Key Experimental Results¶
Main Results¶
Evaluation is conducted on two benchmarks, TOFU and LUME, using LLaMA2-7B and OLMo-1B.
TOFU Benchmark Results:
| Model | Method | Aggregate ↑ | Forget EM ↓ | Retain EM ↑ | World Facts EM ↑ |
|---|---|---|---|---|---|
| LLaMA2-7B | FO-GradDiff | 0.4738 | 72.75% | 76.50% | 79.49% |
| LLaMA2-7B | SO-GradDiff | 0.7957 | 10.25% | 72.25% | 82.05% |
| LLaMA2-7B | SIMU-GradDiff | 0.7963 | 20% | 78.00% | 82.90% |
| OLMo-1B | FO-GradDiff | 0.7059 | 26.50% | 63.00% | 0.85% |
| OLMo-1B | SO-GradDiff | 0.8235 | 22.75% | 78.00% | 38.46% |
| OLMo-1B | SIMU-GradDiff | 0.8438 | 10.25% | 75.50% | 42.74% |
LUME Benchmark Results:
| Model | Method | Aggregate ↑ | Forget Overall ↓ | Utility Overall ↑ |
|---|---|---|---|---|
| LLaMA2-7B | SO-GradDiff | 0.607 | 0.0187/0.00 | 0.7714/0.6212 |
| LLaMA2-7B | SIMU | 0.659 | 0.0025/0.00 | 0.8295/0.7149 |
| OLMo-1B | SO-GradDiff | 0.728 | 0.0055/0.0 | 0.9244/0.8499 |
| OLMo-1B | SIMU | 0.740 | 0.0015/0.0 | 0.9365/0.8540 |
Ablation Study¶
- For LLaMA2-7B, SIMU yields approximately 5–6% utility improvement over SO-GradDiff.
- For OLMo-1B, the utility gain is approximately 1–2%.
- The disparity is attributed to the forget-set signal in LLaMA2-7B being more concentrated in a smaller set of critical neurons.
Key Findings¶
- Larger models benefit more: LLaMA2-7B gains more from SIMU than OLMo-1B, as its forget-set signal is more concentrated.

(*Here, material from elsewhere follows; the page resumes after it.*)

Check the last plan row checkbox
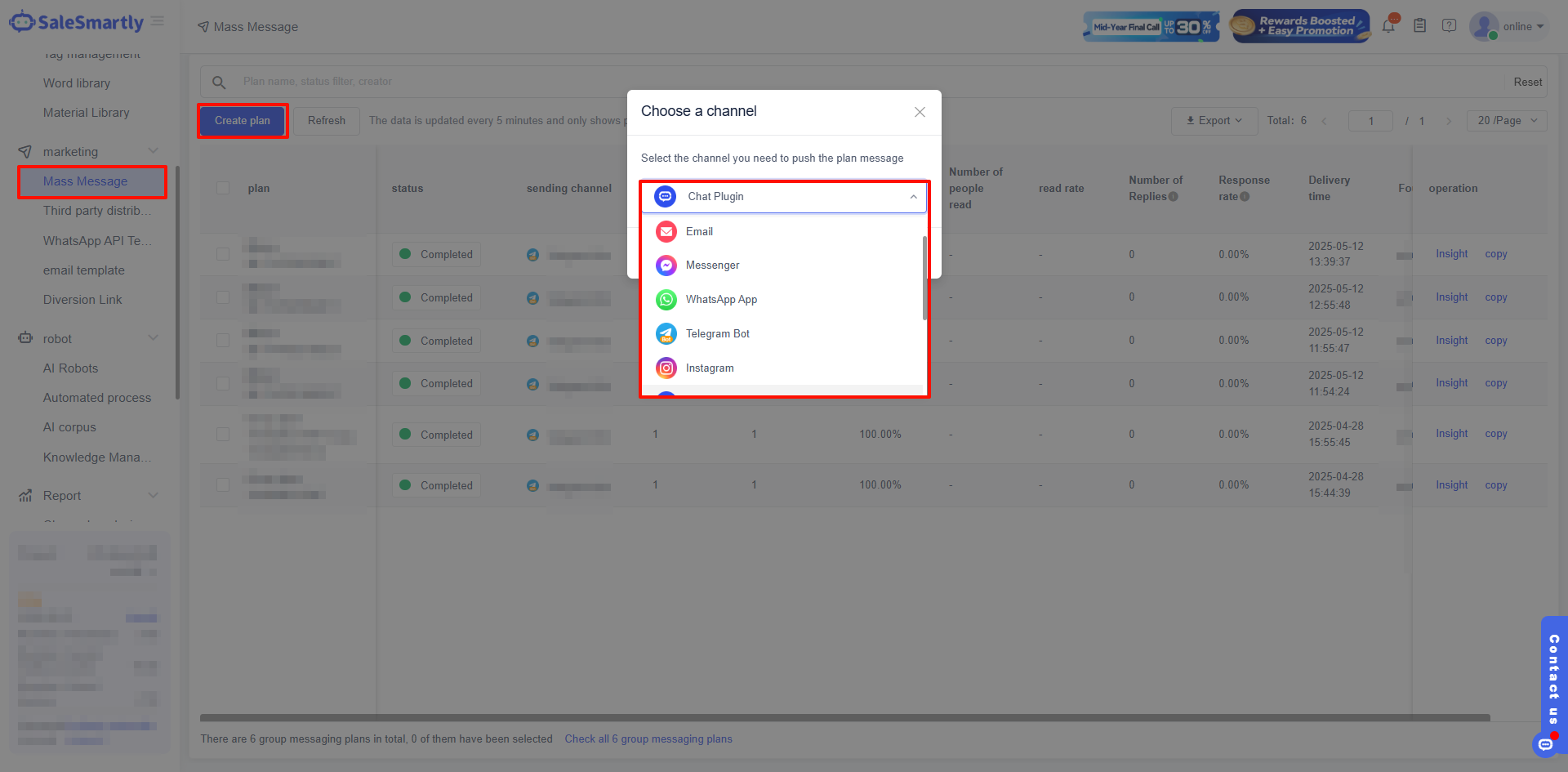This screenshot has height=772, width=1568. (223, 485)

- Sparse MLP + full Attention is the optimal combination: achieving an ideal balance between forgetting and utility preservation.

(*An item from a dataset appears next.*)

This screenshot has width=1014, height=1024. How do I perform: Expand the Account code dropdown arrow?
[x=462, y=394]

- Critical neuron masking effectively reduces propagation of Hessian approximation errors.
Highlights & Insights¶
- Elegant integration of theory and practice: the theoretical insight that "MLP layers serve as factual memories" is translated into a practical unlearning strategy.
- Sophisticated triple-masking design: masks are applied simultaneously at the first-order momentum, second-order curvature, and parameter update stages, strictly constraining updates.
- Progressive activation scaling for attribution provides more precise attribution than naive gradient attribution.
- Full Attention updates + sparse MLP updates reflects a clear design intuition: preserve contextual modeling capacity while correcting only factual storage.
- The first work to combine localization-aware techniques with second-order influence function unlearning, filling a notable research gap.
Limitations & Future Work¶
- Computational overhead: the critical neuron identification stage requires multi-step activation scaling and gradient computation per neuron, incurring substantial cost on large models.
- Sensitivity to threshold \(t\): threshold selection has a significant impact, yet the paper provides limited discussion of automatic tuning strategies.
- Applicable only to fixed forget sets: continual unlearning requests require recomputing critical neuron masks for each new request.
- Limited evaluation scope: experiments are conducted on only two benchmarks, lacking validation on larger models (e.g., 70B).
- Future work may explore extending neuron attribution to attention layers for finer-grained selective unlearning.
Related Work & Insights¶
- SOUL (Jia et al., 2024): foundational work on second-order influence function unlearning; SIMU builds upon it by adding localization.
- ROME/MEMIT (Meng et al., 2022/2023): theoretical basis for MLP layers as factual memories.
- Privacy Neuron Detector (Wu et al., 2023): neuron-level privacy detection; SIMU extends this to autoregressive models.
- GradDiff (Liu et al., 2022): a classical gradient differencing unlearning method.
Rating¶
⭐⭐⭐⭐ (4/5)
- Novelty ⭐⭐⭐⭐: combining localization-aware techniques with second-order optimization is a natural yet effective contribution.
- Experimental Thoroughness ⭐⭐⭐⭐: comprehensive evaluation across two benchmarks and two models with consistent improvements.
- Theoretical Depth ⭐⭐⭐: intuitive explanations are provided, but rigorous theoretical analysis is lacking.
- Practical Value ⭐⭐⭐⭐: the method is relatively straightforward and directly applicable to existing LLMs.